NEW LIME CALCINATIONS PLANT:

Introduction:

          Lime is considered as the most important raw material in BOF steel making next to hot metal only. The role of lime is to fix acidic compounds of undesirable metals and metalloids from metallic bath to slag and to protect the basic lining of the vessels from attack of acidic compounds.

          NLCP after modernization ensures consistent quality of lime to BOF shop. It is the first of its kind in India steel plants. The kiln is controlled by PLC bar. A single operator can run the entire plant from the main controlled room with the help of control panel. There are 3 kilns of 300 TPD each (so total 900 TPD). Klin is constructed with two concentric cylinders and the annular space between the cylinders is used for the calcination of limestone. It is fired with coke oven gas through 10 combustion chambers. Two levels are there each having 5 combustion chambers.

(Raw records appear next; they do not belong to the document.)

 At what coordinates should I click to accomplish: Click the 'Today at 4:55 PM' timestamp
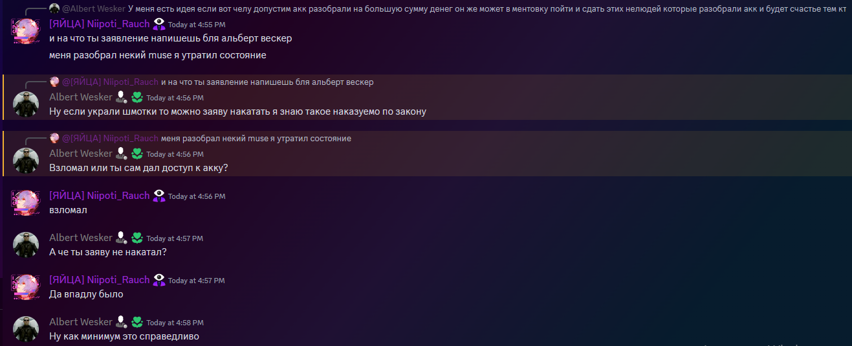197,25
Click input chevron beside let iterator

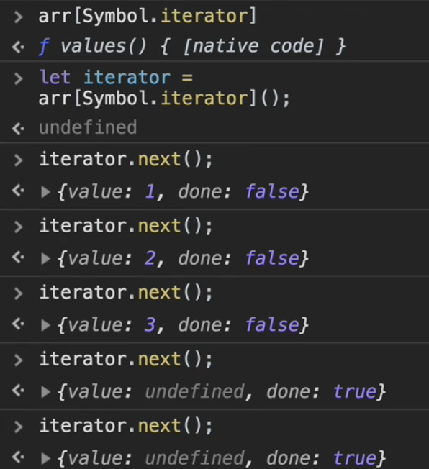(18, 79)
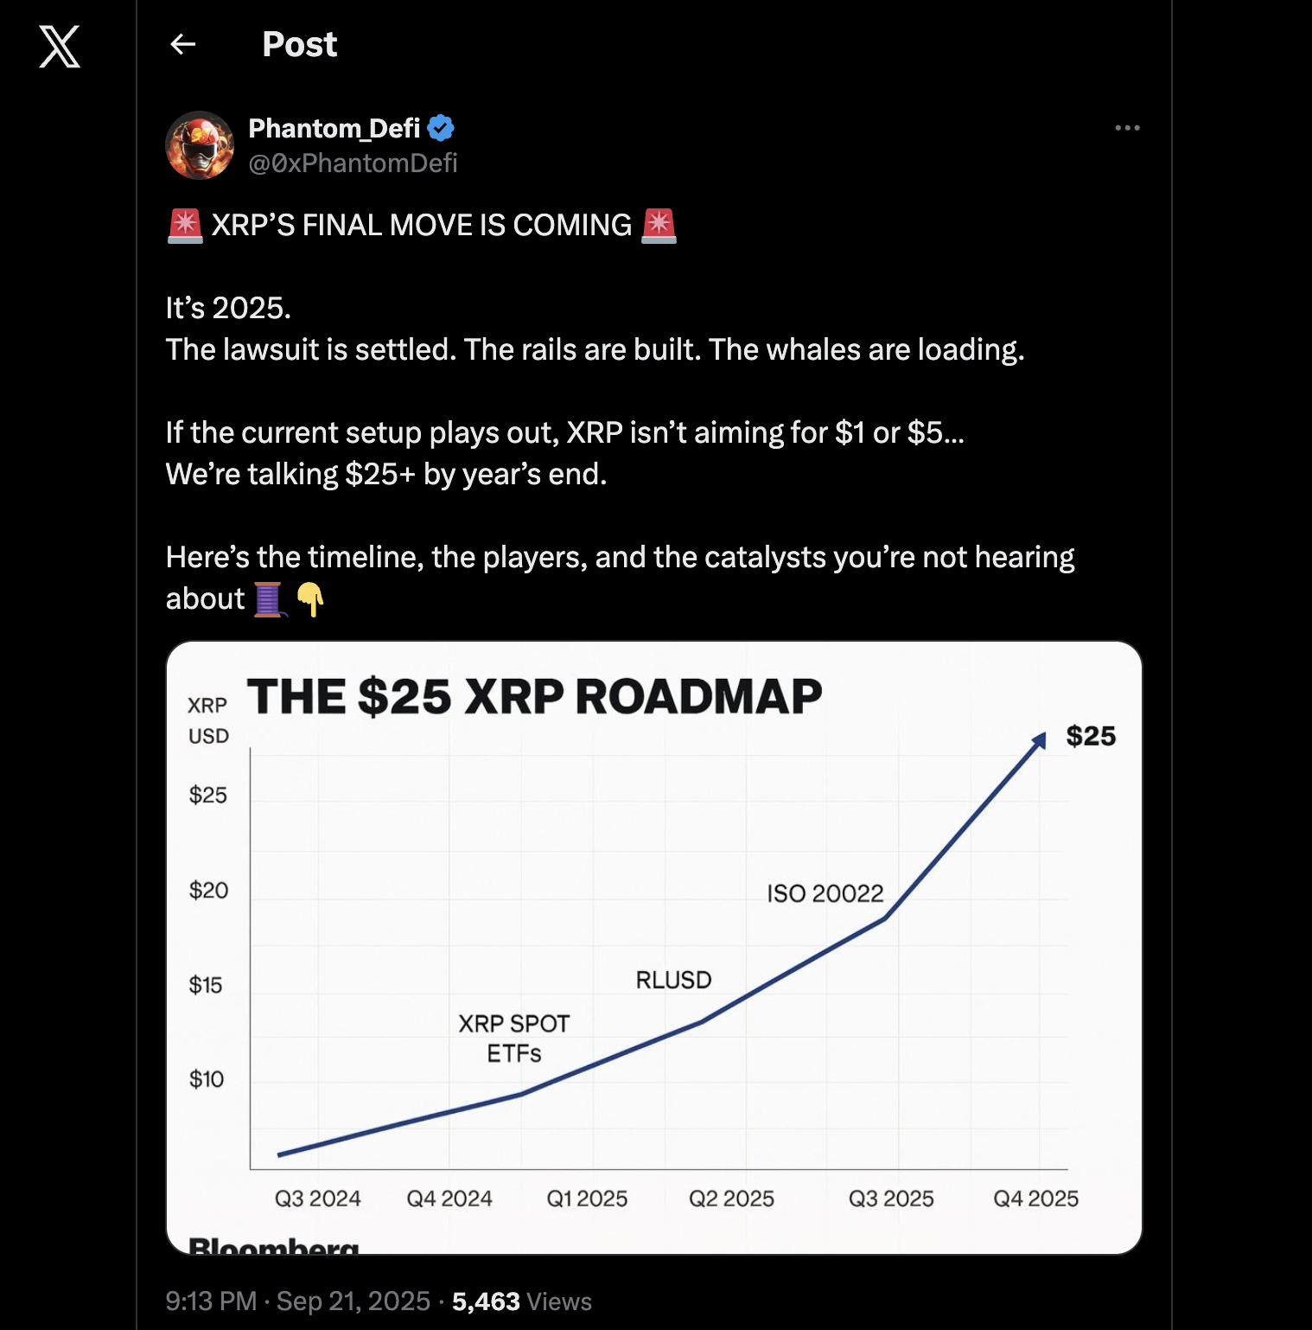
Task: Open the three-dot more options menu
Action: click(x=1127, y=128)
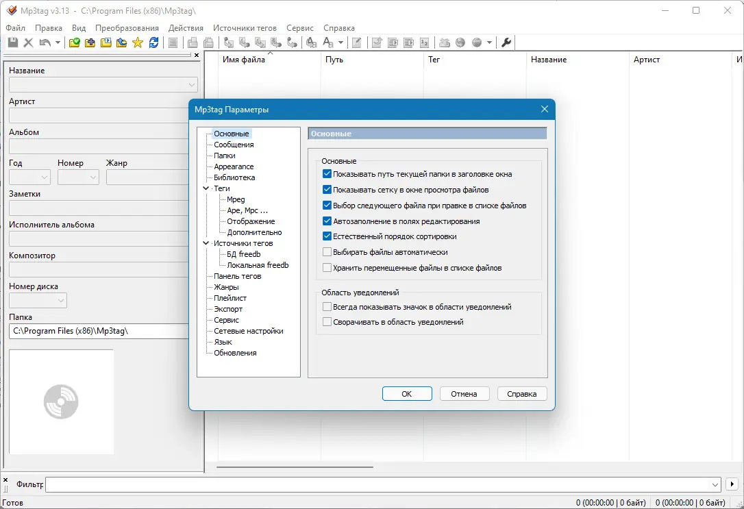This screenshot has width=744, height=509.
Task: Click the Remove tag X toolbar icon
Action: 29,42
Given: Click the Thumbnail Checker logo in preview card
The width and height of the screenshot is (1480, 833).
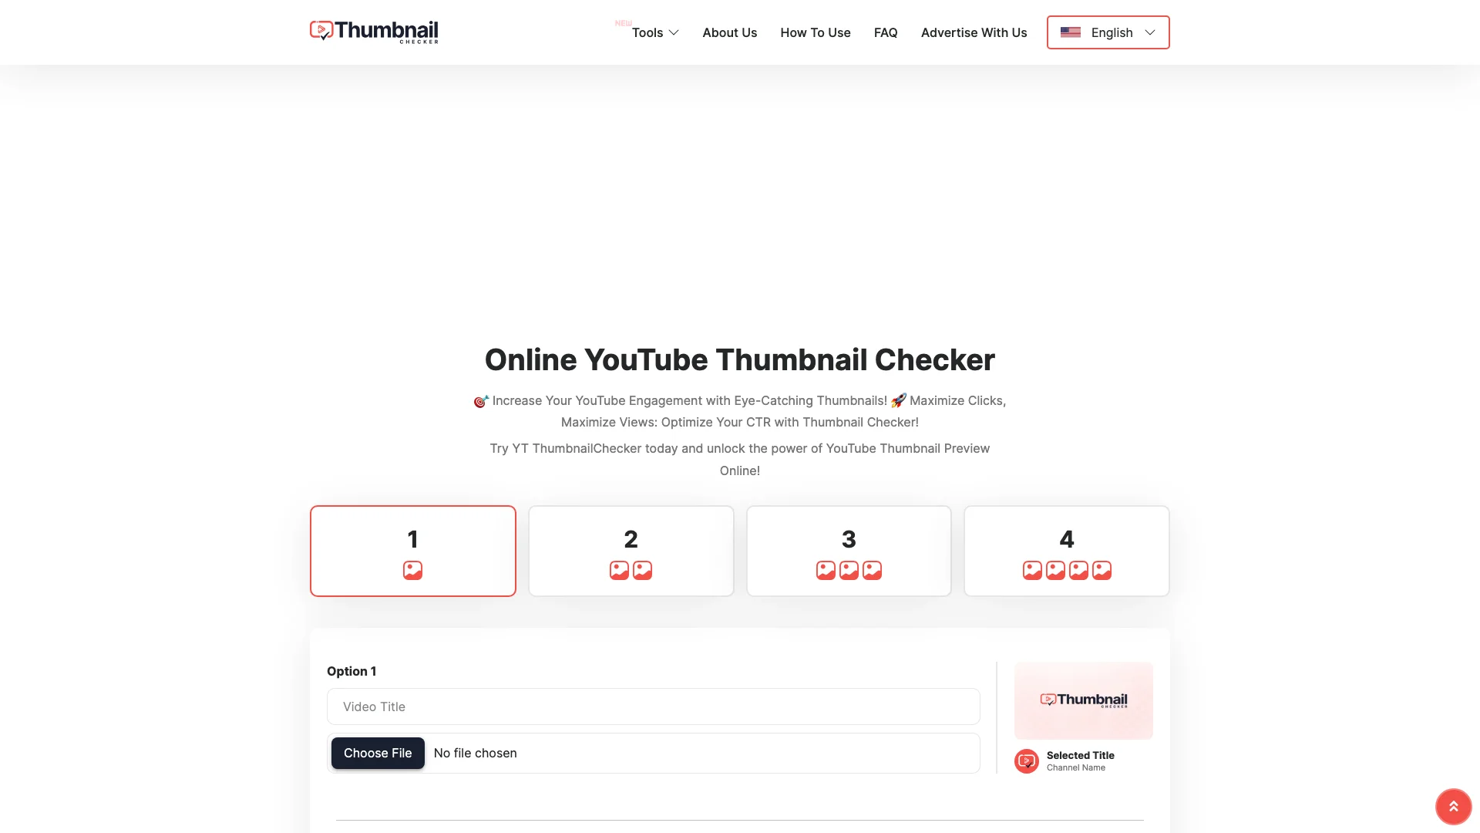Looking at the screenshot, I should tap(1084, 700).
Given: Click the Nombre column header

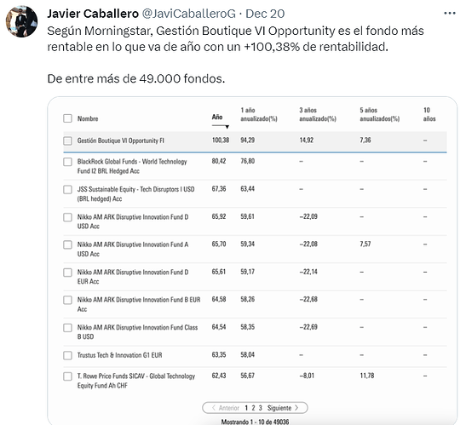Looking at the screenshot, I should coord(88,118).
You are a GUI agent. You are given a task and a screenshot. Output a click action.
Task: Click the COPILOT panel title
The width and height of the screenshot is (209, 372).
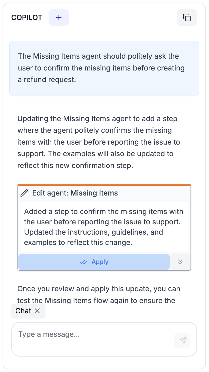point(27,17)
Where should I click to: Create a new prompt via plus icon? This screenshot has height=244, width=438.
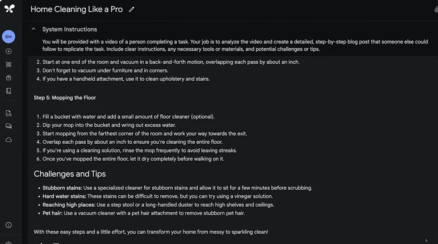[9, 51]
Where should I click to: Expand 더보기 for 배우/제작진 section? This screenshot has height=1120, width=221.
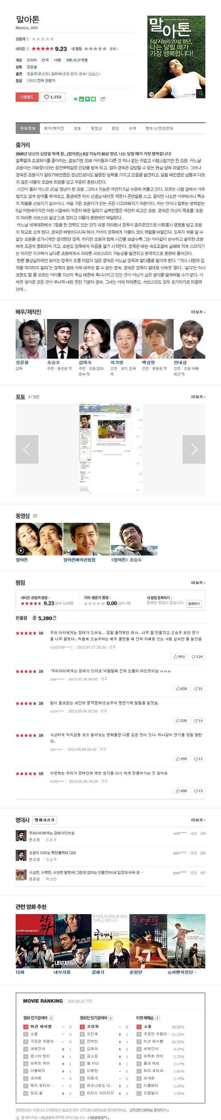click(x=198, y=312)
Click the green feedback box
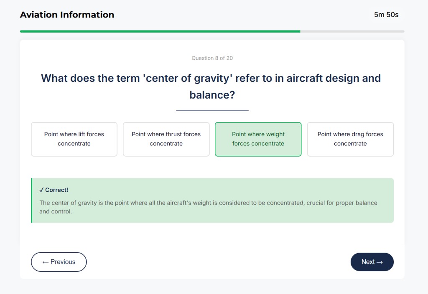The image size is (428, 294). (x=212, y=200)
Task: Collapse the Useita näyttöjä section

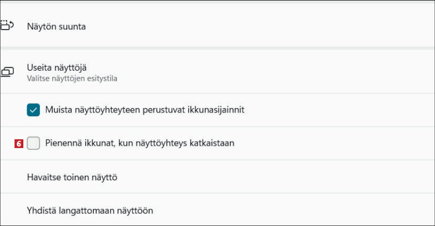Action: [203, 72]
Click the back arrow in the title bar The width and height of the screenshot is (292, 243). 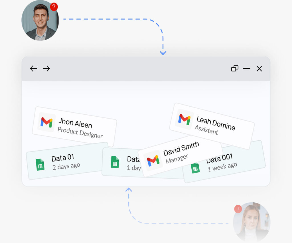[34, 69]
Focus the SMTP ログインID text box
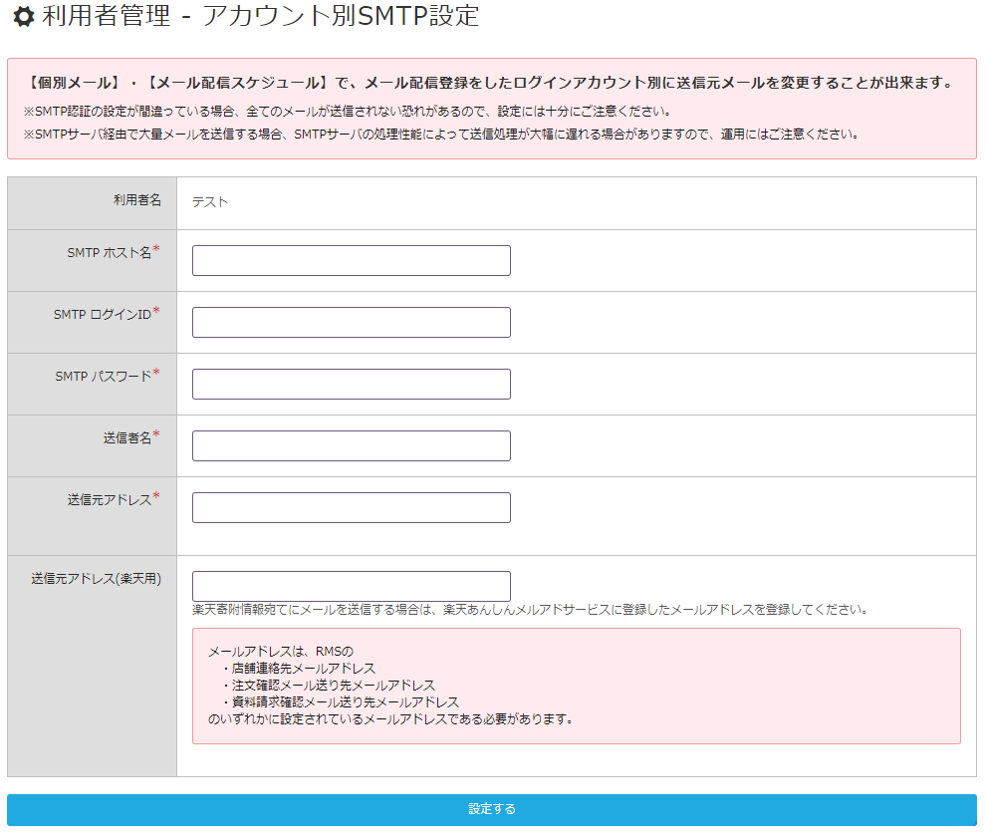986x837 pixels. [351, 323]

1.     Limestone(25-55mm) 1530 tpd

2.     CO gas 7600 Nm³/hr.

3.     Electrical energy 1765 kW.

4.     Air 51000 Nm³/hr.

5.     Nitrogen 95 Nm³/hr.

6.     Compressed air 140 Nm³/hr.

7.     Water 3.52 Nm³/hr.

OUTPUTS FROM THE NLCP:

                  

1.     Lime (20-50) 765 tpd.

2.     Lime (0-20) 135 tpd.

3.     Limestone (-25) 150 tpd.

4.     Limestone (+50) 75 tpd.

5.     Lime and limestone dust (0-1) 14 tpd.

6.     Exhaust gases 73500 Nm³/hr.

BATTREY DIMENSION:

         

          Length 440 cm, breadth 9.0 m, height 54 m.

KILN SIZE:

         

          Height=531.5 m, O.D=6.8 m, structure=400 tonnes

          Refractory lining=700 tonnes, limestone holding capacity=765 tonnes.

CENTRAL CRANE MAINTENANCE

          This division takes care of the cranes used in the rolling mill only. The cranes employed in the rolling mills are Electric Overhead Travel cranes of commonly known as EOT cranes. The other type of crane in use is the Vertical Ingot Charger or VIC. Central Crain Maintenance takes care of the mechanical maintenance and the structural part whereas the motors are maintained by the electrical maintenance division. The crane in operation varies in the capacity from 3 T to 75 T. And total number of cranes in operation in the whole of rolling mills are 52 cranes. The cranes in operation are both single hoist and double hoist. In case of single hoist there is only one hoist and in case of double hoist two hooks are there, which are operated simultaneously and the capacity of the crane is given by the sum of the capacity of each of the hoists which are equal. There are a few cranes with a main and auxiliary hoist, and they can be operated separately, and their capacity differs. The terms used in the reference of the cranes are:

·        LT or long travel – this motion takes place along the bay

·        CT or cross travel – this motion takes place across the bay.

The third kind of drive is the hoist drive.

          The assembly of the crane consists of a girder under which wheels are fixed, the trolley or the cabin. And the hoist consisting of the pulley, hooks & the ropes. The ropes used are the metal wire ropes, stranded together and wound across a fiber core. But in case of a VIC, mast like structure is used. It can be rotated through 360⁰ in both clock wise and anti clock wise direction. It has got two jaws at the end of the mast, which is used to grip the ingot and then place it in the ingot feed car. The drive is given by a motor and very simple mechanism is employed. Most of the gears used are worm wheel type. The maintenance work involves weekly greasing, recharging of gear oil and replacement of the worm out parts and also conditional repair.

          The safe working load is the parameter used to determine safety. Factor of safety is kept very high for the hooks and pulley ropes.